With the grass two feet high, it’s unlikely that kids will frolic on Lot 51. Still, Tasha Wilson, who lives across Excelsior from Lot 51, and often cares for a cousin, 10, and a stepdaughter, 14, said news of the lead has her “worried, because that’s not good.”

In 2015, the Hilltop Alliance, through its ally the Mount Washington Community Development Corp., put in an application to buy Lot 51 through a program under which the city passes tax-delinquent properties to neighborhood groups. The city took ownership of the property in September 2015.

It usually takes three years for the city to navigate the legal bureaucracy needed to seize a vacant lot from a prior owner and transfer it, but it can take longer, according to Mount Washington CDC executive director Gordon Davidson. He said his group is scheduled to buy the property next year.

The Hilltop Alliance, meanwhile, is working on an application for state funding that would allow it to build upwards of 25 new houses in and around Allentown, including on Lot 51.

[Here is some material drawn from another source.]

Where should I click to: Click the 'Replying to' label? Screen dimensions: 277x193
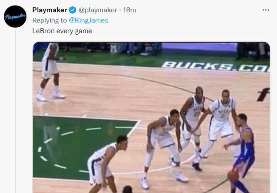(50, 20)
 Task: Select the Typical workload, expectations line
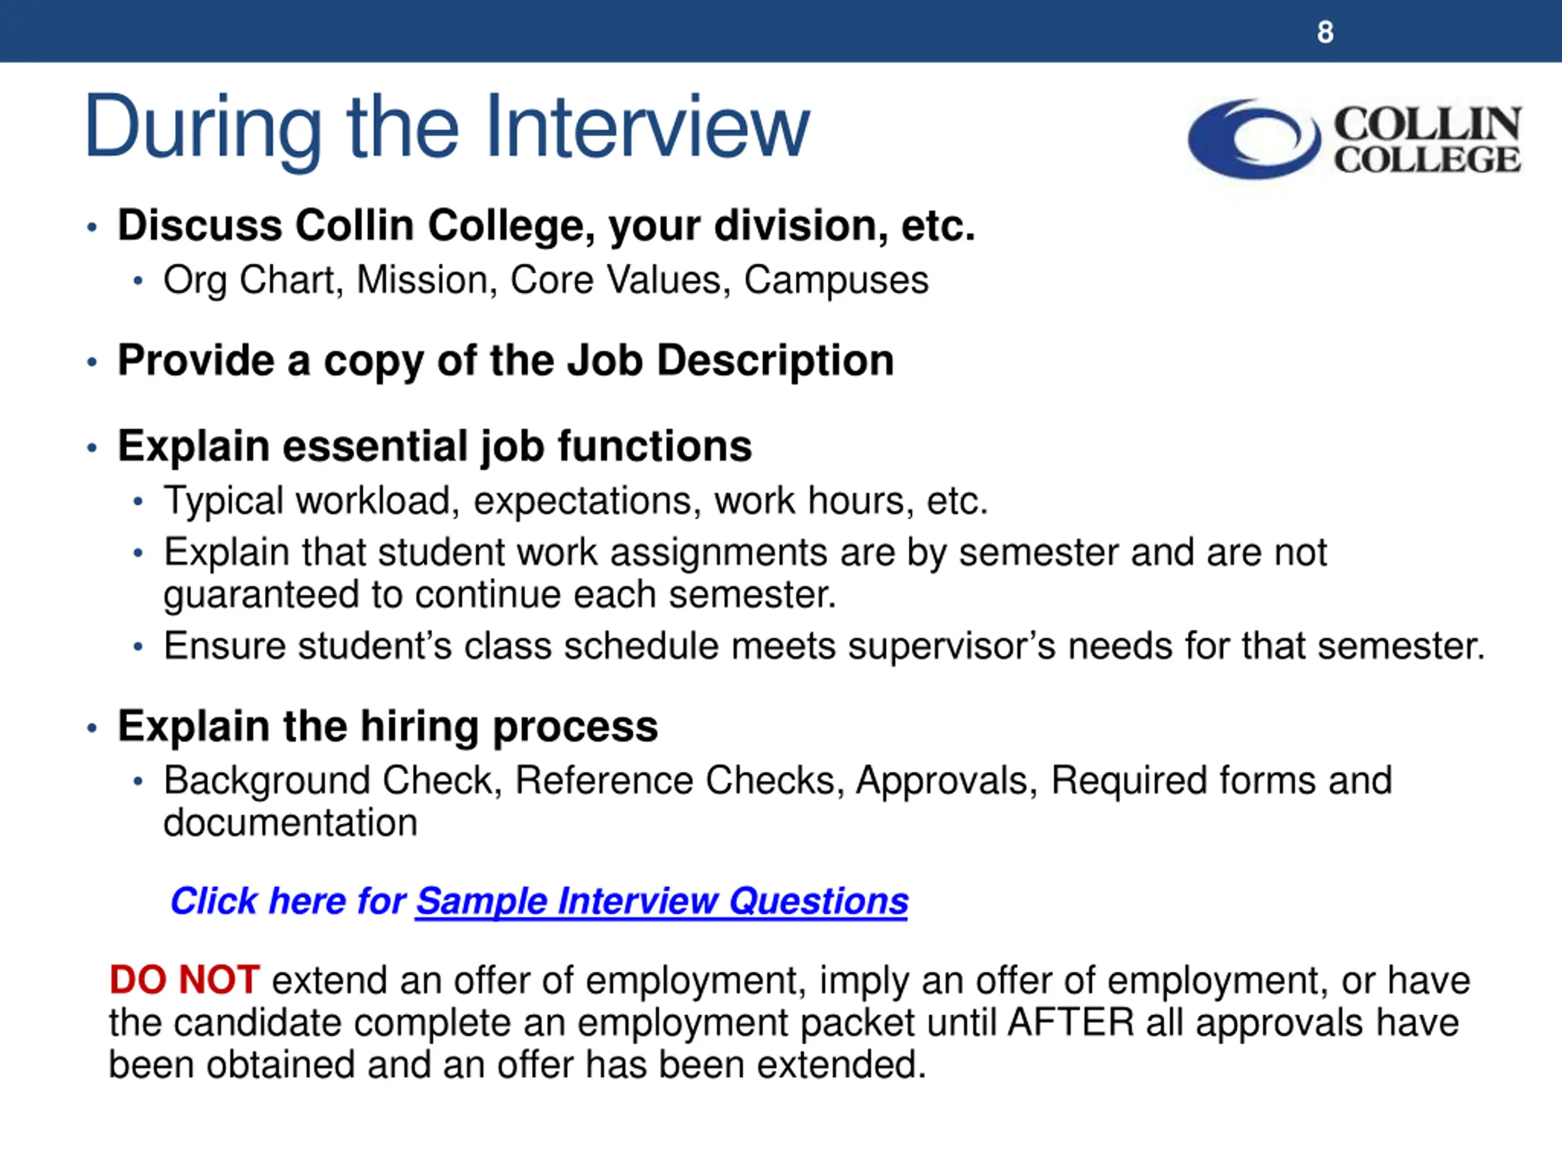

Meanwhile, nobody dares cut the grass and weeds or trim the trees on Lot 51.

“While it’s city-owned and not in our name, we can’t access it,” said Aaron Sukenik, executive director of Hilltop Alliance.

Mr. Davidson said it doesn’t have to remain a weedy corner lot during the years between now and the hoped-for redevelopment.

“I am going to explore other things that can be done, because we will become the owner of record,” he said, declining to provide specifics. “If this works out favorably, then maybe it becomes a best practice for how to deal with lots like this.”